Now, I have never heard automatic weapons fire in real life, only in the movies or on TV, but something began making a loud, repetitive noise, “BANG BANG BANG BANG BANG!” We thought somebody was shooting at us until I noticed red-brown “smoke” kicking up from under our car. Hubby turned off the car and made me get out to see what made the racket. I ask you, why am I always the one who has to look under the car? I don’t know anything about cars! Oh yeah, I’m not the one with the hurt back. Anyway, I could see a black hose dangling loose off the underside and a piece of black hose that had apparently shot off as shrapnel lying on the ground next to the car. The poor people in the next car over were visibly shaken but pointing, and trying to help. There was a puddle of apple-green stuff under the dangling hose. This could not be good.
I borrowed a phone book, called a wrecker, and my uncle. He drove his SUV to the Sonic, helped us load the baby seats into it, and graciously took us into his home. The wrecker followed us there, where we parked our poor, sick car.
But while we were waiting for all these things to transpire, I had time to think about our predicament. O.K., bemoan our predicament. I kept wondering what somebody or something was trying to tell us, tell me. And what that information might be. Why would such a string of bad luck hit us? Just last week, I had to pay a ridiculous amount of money to get the front end of the car fixed like new. Then the House A.C. breaks, then the car breaks down, while we’re out of town! Woe is me! Woe is us!
I am a big believer in the power of the mind and the power of the spirit. We shape our own reality through our thoughts. If you look for bad things to happen, you’ll find them. And not to sound like a Pollyanna, if you expect good things to happen, then good things will happen. To a degree. No amount of positive thinking was going to keep the car from breaking down; all the negative thoughts in the world can’t make an air conditioner break down. I have seen the power of prayer, but prayer is not some incantation that will magically fix broken machinery.

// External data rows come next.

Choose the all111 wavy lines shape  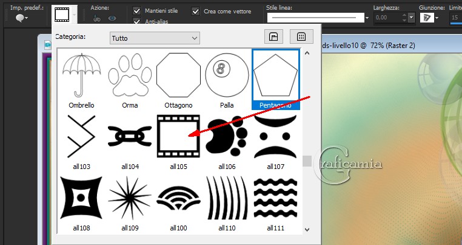[x=275, y=198]
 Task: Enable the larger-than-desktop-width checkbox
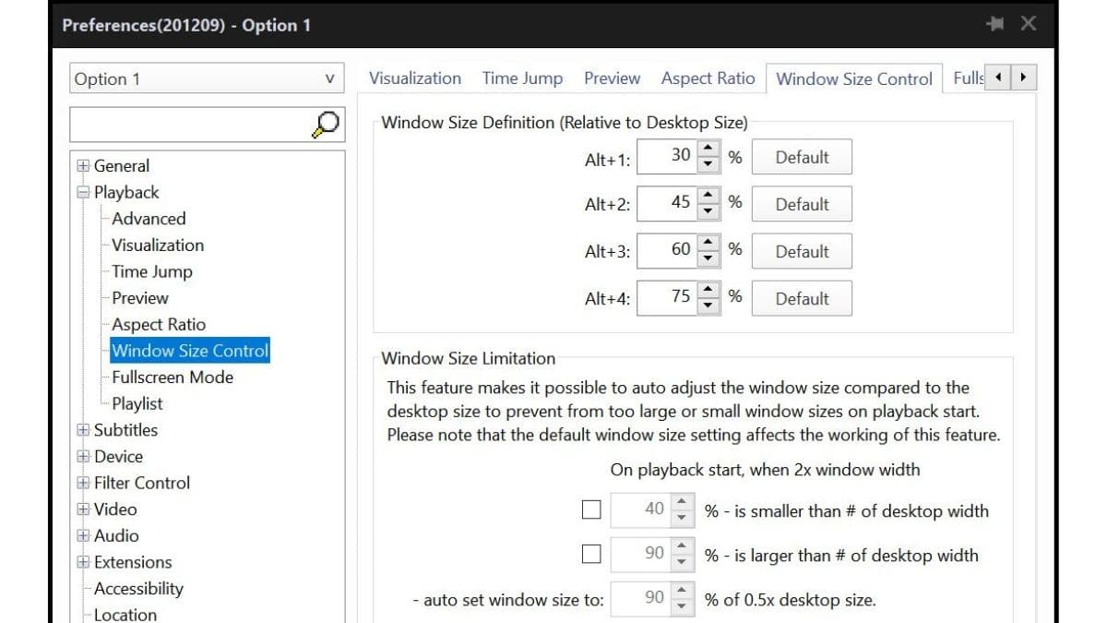[591, 553]
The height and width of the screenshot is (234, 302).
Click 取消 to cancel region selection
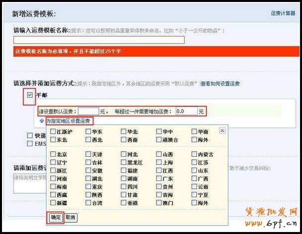tap(71, 218)
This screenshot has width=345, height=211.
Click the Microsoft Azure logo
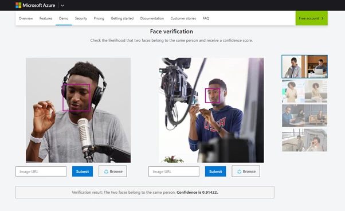[35, 5]
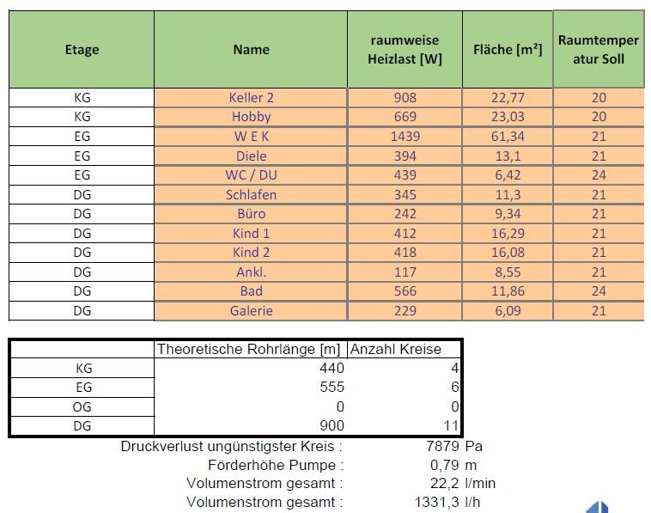Click the Raumtemperatur Soll header

tap(599, 50)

After much thought, it occurred to me that we didn’t suffer a run of bad luck, we benefited from an extraordinary concatenation of positive events that ameliorated the negative effects of bad stuff that was going to happen anyway. Our car broke down while we were away from the House, but just a handful of miles from my aunt and uncle. A week from now, they won’t be there, so how incredible to find them at home. We passed a decent repair shop on our way to their house. The repair shop was able to fix our car early Monday morning, so we were able to leave for Tulsa just after noon.

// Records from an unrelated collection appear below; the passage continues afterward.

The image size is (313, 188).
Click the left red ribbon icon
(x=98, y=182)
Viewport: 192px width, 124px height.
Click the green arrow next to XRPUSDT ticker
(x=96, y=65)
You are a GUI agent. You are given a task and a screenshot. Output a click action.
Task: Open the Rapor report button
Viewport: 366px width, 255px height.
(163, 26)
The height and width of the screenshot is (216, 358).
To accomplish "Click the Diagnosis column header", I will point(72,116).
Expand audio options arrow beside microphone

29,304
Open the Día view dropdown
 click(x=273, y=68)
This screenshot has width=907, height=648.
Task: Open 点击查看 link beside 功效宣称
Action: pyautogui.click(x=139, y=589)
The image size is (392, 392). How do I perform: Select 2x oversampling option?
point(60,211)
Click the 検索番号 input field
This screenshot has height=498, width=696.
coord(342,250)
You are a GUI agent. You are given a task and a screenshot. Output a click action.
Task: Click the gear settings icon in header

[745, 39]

And about our House air conditioning? After sitting dormant for almost two days, it came back on and worked well enough to keep us and the kids comfortable until the repairman arrived this morning. Only a new air filter and some cleaning and servicing had to be done, no major repairs.

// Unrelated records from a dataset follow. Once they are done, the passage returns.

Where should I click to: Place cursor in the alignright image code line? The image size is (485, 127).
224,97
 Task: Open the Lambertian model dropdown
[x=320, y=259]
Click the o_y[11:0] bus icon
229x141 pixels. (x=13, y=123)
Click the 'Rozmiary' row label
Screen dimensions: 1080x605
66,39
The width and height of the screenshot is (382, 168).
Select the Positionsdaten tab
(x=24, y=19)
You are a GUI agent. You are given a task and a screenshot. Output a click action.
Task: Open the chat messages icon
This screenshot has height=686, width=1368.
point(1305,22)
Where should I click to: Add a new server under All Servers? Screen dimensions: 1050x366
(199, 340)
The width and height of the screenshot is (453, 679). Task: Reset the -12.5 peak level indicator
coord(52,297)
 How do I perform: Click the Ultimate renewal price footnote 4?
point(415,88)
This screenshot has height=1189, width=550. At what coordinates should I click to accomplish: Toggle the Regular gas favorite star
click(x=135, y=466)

During what promised to be the hottest part of the day, we were stranded in Edmond, in my aunt and uncle’s air conditioned home. The babies got to sleep in cool comfort, not in a stuffy, hot House.
Oddly enough, it was a high-pressure air-conditioner hose that caused that BANG-BANG-BANG sound. And the red-brown smoke? Just some of central Oklahoma’s famous red dirt.
So, you see, it’s all in how you look at it.